_Instruções_.
A – Na reportagem, reescreva de forma mais curta o parágrafo que começa com "O negócio da família Cuétara".
B – Liste todas as qualidades que, segundo a reportagem, a Frito-Lay quer que suas embalagens tenham até 2025.
C – Dê a continuação da reportagem sobre o herdeiro que se voltou contra as embalagens de plástico, a partir do último parágrafo apresentado.
+++ Reportagem
Herdeiro de empresa de alimentos quis apostar contra embalagens de plástico

A Okeanos, cofundada por Florencio Cuétara, usa carbonato de cálcio para criar embalagens para petiscos, arroz, café e sal e embrulhos para flores

A Frito-Lay, divisão da PepsiCo, tem o objetivo de tornar todas as suas embalagens 100% recicláveis, compostáveis, biodegradáveis ou reutilizáveis até 2025
Por Hannah Wallace
01 de Abril, 2023 | 06:23 PM

Bloomberg — Florencio Cuétara é o tipo de pessoa que atravessa a rua para dizer às pessoas para recolherem seu lixo. Um dia, Cuétara, um mergulhador ávido, estava nadando no Mediterrâneo quando encontrou uma embalagem plástica de biscoitos. “O pacote estava bem na minha frente enquanto eu mergulhava. E xinguei quem quer que a tivesse colocado ali, como se fosse culpa de outra pessoa”, diz Cuétara. “Então percebi que o pacote era meu – tinha meu sobrenome.”

O negócio da família Cuétara é a empresa suíça Cuétara Foods, que fabrica 25 marcas de biscoitos e bolachas vendidas em todo o mundo. Para Florencio, que na época era CEO para as Américas, aquele momento foi decisivo. “Eu pensei: ‘quero culpar os outros por isso’”, diz ele. “Mas eu não sou inocente aqui. Eu sou parte do problema.”
++++++
+++ Trecho dos dados
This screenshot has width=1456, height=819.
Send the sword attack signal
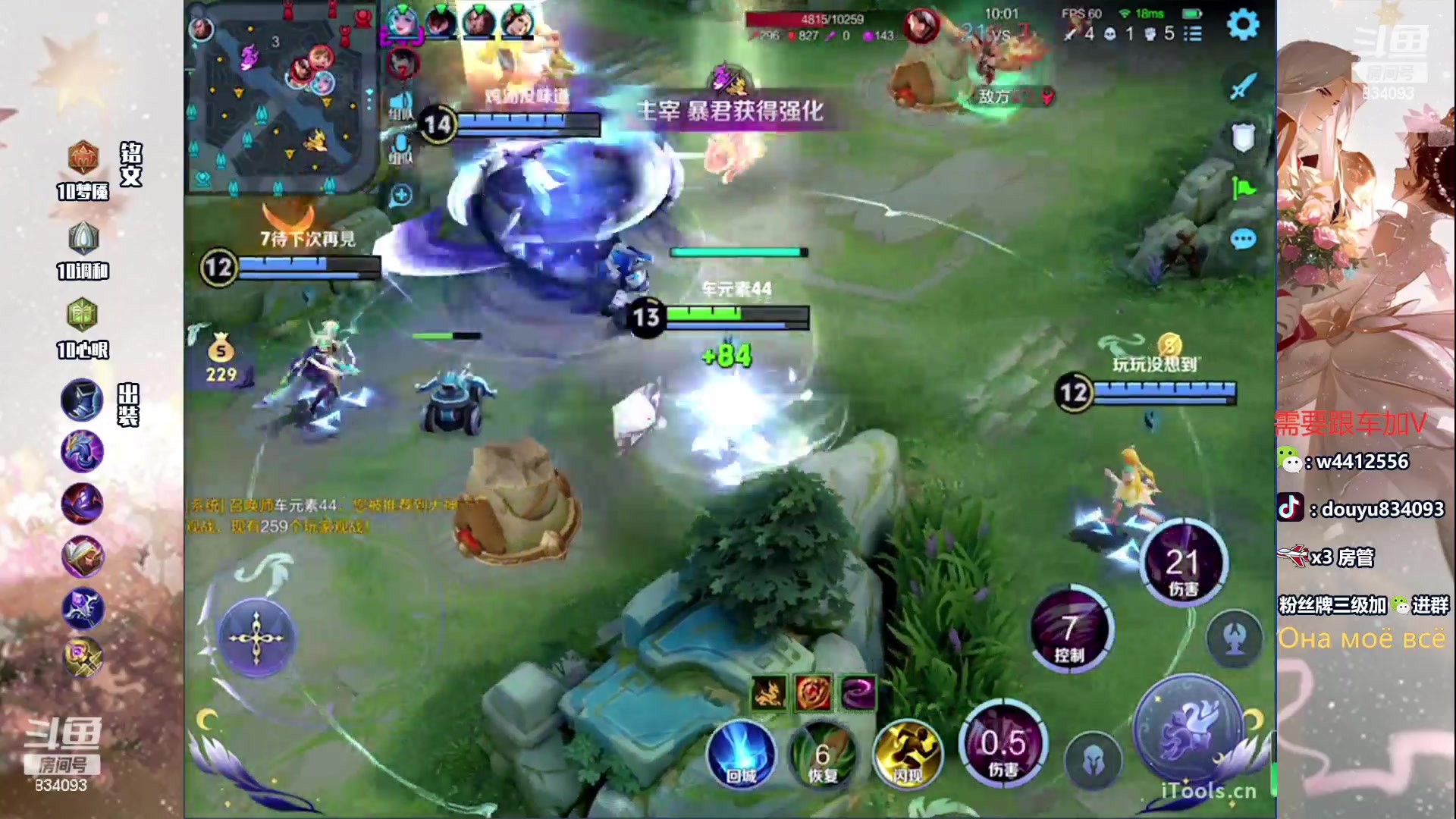click(x=1242, y=86)
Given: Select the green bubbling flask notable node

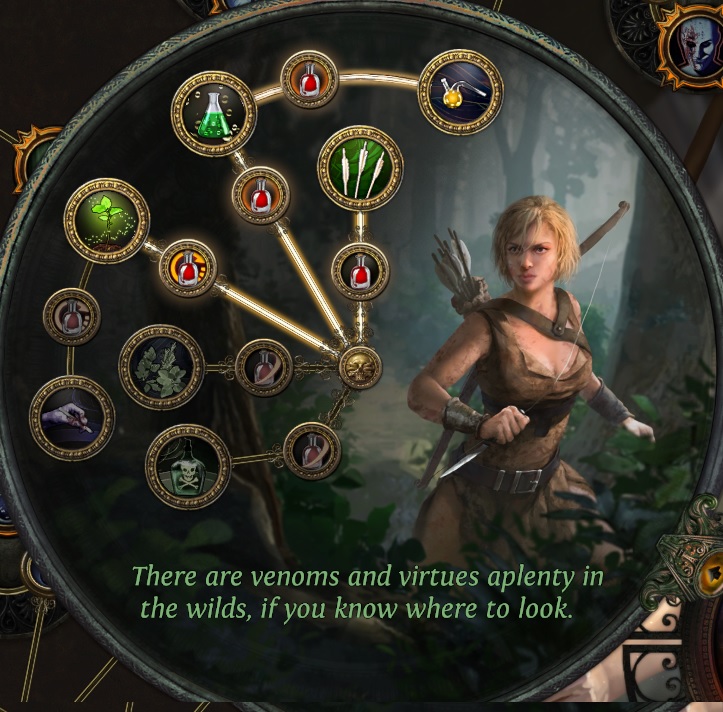Looking at the screenshot, I should [214, 113].
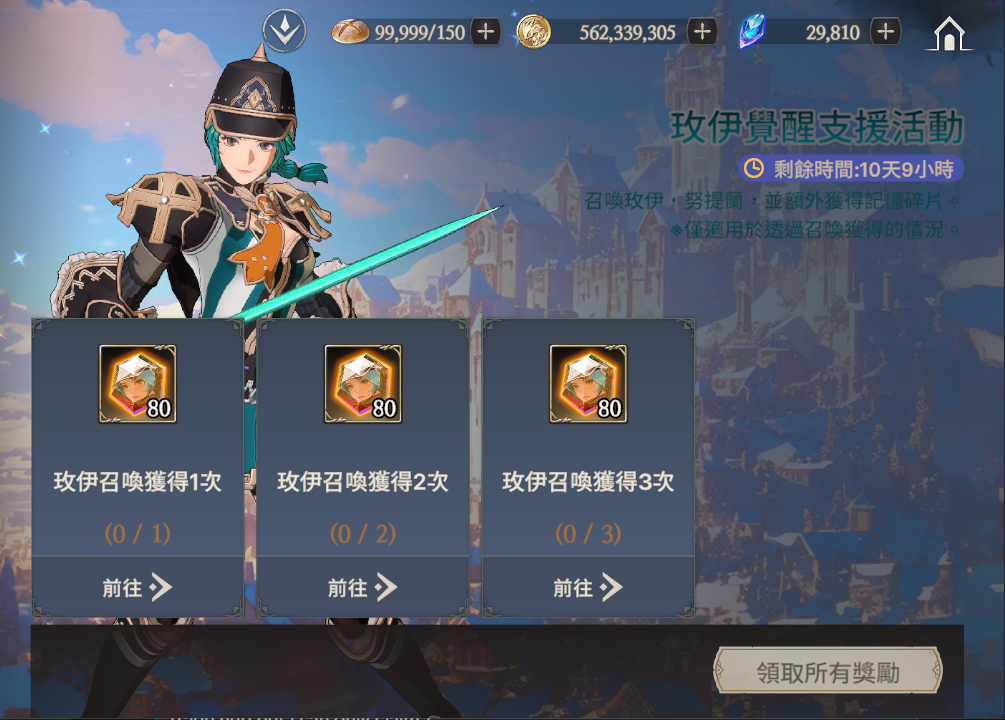
Task: Go to the 玫伊召喚獲得1次 mission
Action: (137, 587)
++++++
_Resultados esperados_.
A – A família Cuétara é dona da Cuétara Foods, empresa suíça que faz 25 marcas de biscoitos e bolachas vendidas no mundo todo. Florencio, então CEO para as Américas, viu naquele momento uma virada: em vez de culpar os outros, admitiu que também fazia parte do problema.

B –
- Recicláveis
- Compostáveis
- Biodegradáveis
- Reutilizáveis

C –
A maioria das embalagens de batatas fritas e outros petiscos são feitas com três camadas de materiais poliméricos: uma barreira de umidade no interior (geralmente polipropileno biaxialmente orientado), um polietileno de baixa densidade no meio e uma camada externa de resina termoplástica. Do ponto de vista ambiental, os polímeros – como todos os plásticos – têm dois pontos bastante negativos: eles são feitos de petróleo e nunca se decomporão.

De acordo com o Programa das Nações Unidas para o Meio Ambiente, atualmente os seres humanos produzem cerca de 400 milhões de toneladas de resíduos plásticos por ano. Metade desse plástico é de uso único, como os pacotes de batata frita, que acabam em aterros sanitários ou em cursos d’água, onde se decompõem em microplásticos que acabam sendo consumidos pela vida aquática, e, em última instância, por pessoas.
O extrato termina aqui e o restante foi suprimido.